**Tâche:**
Selon l'extrait sur Rosa Luxemburg, en quelle année a-t-elle créé un parti social-démocrate polonais avec des camarades en exil ? Répondez en une phrase, s'il vous plaît.
··· Extrait source
1910.jpgPourquoi un blog "Comprendre avec Rosa Luxemburg"? Pourquoi Rosa Luxemburg  peut-elle aujourd'hui encore accompagner nos réflexions et nos luttes? Deux dates. 1893, elle a 23 ans et déjà, elle crée avec des camarades en exil un parti social-démocrate polonais, dont l'objet est de lutter contre le nationalisme alors même que le territoire polonais était partagé entre les trois empires, allemand, austro-hongrois et russe. Déjà, elle abordait la question nationale sur des bases marxistes, privilégiant la lutte de classes face à la lutte nationale. 1914, alors que l'ensemble du mouvement ouvrier s'associe à la boucherie du premier conflit mondial, elle sera des rares responsables politiques qui s'opposeront à la guerre en restant ferme sur les notions de classe. Ainsi, Rosa Luxemburg, c'est toute une vie fondée sur cette compréhension communiste, marxiste qui lui permettra d'éviter tous les pièges dans lesquels tant d'autres tomberont. C'est en cela qu'elle est et qu'elle reste l'un des principaux penseurs et qu'elle peut aujourd'hui nous accompagner dans nos analyses et nos combats.
 
Voir aussi : http://comprendreavecrosaluxemburg2.wp-hebergement.fr/
 
12 août 2011 5 12 /08 /août /2011 10:22

comprendre-avec-rosa-luxemburg.over-blog.com

 

Le blog s'appuie sur un travail mené pendant de longues années, visant à permettre une meilleure compréhension de la pensée et de l'action de Rosa Luxemburg en donnant accès à des documents non traduits et en établissant un lien étroit entre les éléments biographiques dont nous disposons, en particulier grâce à la correspondance, et les textes et initiatives politiques que nous connaissons. C'est l'objet de cet article consacré à l'année 1893.
······
··· Entrées de données
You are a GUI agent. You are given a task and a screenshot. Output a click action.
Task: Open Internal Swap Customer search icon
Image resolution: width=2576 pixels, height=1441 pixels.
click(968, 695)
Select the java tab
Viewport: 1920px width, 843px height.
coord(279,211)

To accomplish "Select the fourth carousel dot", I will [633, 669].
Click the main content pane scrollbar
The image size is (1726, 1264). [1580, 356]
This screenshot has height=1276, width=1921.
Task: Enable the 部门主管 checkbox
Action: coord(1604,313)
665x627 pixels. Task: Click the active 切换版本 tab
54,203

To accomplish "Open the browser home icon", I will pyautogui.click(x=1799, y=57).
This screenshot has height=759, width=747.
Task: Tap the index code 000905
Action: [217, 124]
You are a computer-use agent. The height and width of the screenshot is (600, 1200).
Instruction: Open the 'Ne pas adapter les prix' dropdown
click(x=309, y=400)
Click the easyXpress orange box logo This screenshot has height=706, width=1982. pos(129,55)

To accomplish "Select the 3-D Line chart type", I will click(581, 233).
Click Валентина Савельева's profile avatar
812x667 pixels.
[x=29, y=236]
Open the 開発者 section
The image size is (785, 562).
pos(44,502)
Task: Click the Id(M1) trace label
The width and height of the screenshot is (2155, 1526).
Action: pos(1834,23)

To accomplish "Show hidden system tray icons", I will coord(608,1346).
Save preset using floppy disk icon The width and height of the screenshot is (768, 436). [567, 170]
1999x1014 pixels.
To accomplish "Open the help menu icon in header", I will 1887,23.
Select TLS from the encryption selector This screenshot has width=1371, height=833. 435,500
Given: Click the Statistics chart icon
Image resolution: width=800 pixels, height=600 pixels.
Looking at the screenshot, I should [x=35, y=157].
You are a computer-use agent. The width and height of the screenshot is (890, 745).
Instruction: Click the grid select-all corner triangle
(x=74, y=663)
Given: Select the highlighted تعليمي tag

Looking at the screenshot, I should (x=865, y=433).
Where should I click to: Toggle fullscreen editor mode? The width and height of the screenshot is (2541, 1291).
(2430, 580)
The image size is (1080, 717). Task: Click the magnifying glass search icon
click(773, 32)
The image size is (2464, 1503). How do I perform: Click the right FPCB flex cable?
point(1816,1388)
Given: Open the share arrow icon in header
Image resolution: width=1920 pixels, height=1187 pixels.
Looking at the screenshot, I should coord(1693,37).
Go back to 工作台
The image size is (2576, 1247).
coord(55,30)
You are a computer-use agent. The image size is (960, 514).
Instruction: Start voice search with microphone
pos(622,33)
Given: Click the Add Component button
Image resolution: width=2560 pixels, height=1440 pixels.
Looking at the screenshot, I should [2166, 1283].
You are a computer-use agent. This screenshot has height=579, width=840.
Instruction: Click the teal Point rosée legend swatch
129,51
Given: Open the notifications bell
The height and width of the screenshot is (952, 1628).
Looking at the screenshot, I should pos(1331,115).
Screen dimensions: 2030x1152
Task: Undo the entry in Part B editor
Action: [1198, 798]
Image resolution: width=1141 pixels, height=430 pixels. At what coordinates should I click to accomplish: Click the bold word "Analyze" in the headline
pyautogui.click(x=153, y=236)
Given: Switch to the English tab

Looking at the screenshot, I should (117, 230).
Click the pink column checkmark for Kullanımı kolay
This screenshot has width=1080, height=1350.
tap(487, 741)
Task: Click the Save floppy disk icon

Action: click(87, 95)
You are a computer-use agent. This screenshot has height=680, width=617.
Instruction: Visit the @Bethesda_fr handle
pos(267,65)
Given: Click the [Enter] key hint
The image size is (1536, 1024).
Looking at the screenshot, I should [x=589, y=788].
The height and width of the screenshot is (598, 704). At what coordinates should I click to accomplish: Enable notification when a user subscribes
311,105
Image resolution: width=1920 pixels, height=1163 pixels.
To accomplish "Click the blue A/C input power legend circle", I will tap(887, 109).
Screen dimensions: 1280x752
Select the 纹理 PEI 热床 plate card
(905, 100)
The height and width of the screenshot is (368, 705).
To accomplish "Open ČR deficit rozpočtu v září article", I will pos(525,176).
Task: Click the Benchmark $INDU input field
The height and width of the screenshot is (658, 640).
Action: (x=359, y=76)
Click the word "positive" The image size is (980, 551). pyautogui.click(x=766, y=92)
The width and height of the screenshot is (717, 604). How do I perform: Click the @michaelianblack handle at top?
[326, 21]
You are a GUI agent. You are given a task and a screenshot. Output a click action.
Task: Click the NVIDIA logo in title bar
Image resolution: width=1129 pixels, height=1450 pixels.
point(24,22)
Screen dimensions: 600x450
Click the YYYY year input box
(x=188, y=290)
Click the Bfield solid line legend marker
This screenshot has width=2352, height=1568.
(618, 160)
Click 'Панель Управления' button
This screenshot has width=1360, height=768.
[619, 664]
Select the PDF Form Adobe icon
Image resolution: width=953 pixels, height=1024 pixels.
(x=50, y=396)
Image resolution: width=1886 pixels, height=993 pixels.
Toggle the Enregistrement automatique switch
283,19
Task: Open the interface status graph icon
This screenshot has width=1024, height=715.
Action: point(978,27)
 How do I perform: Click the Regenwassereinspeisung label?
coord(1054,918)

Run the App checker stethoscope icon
······
**Résultat:**
Elle l'a créé en 1893, à l'âge de 23 ans.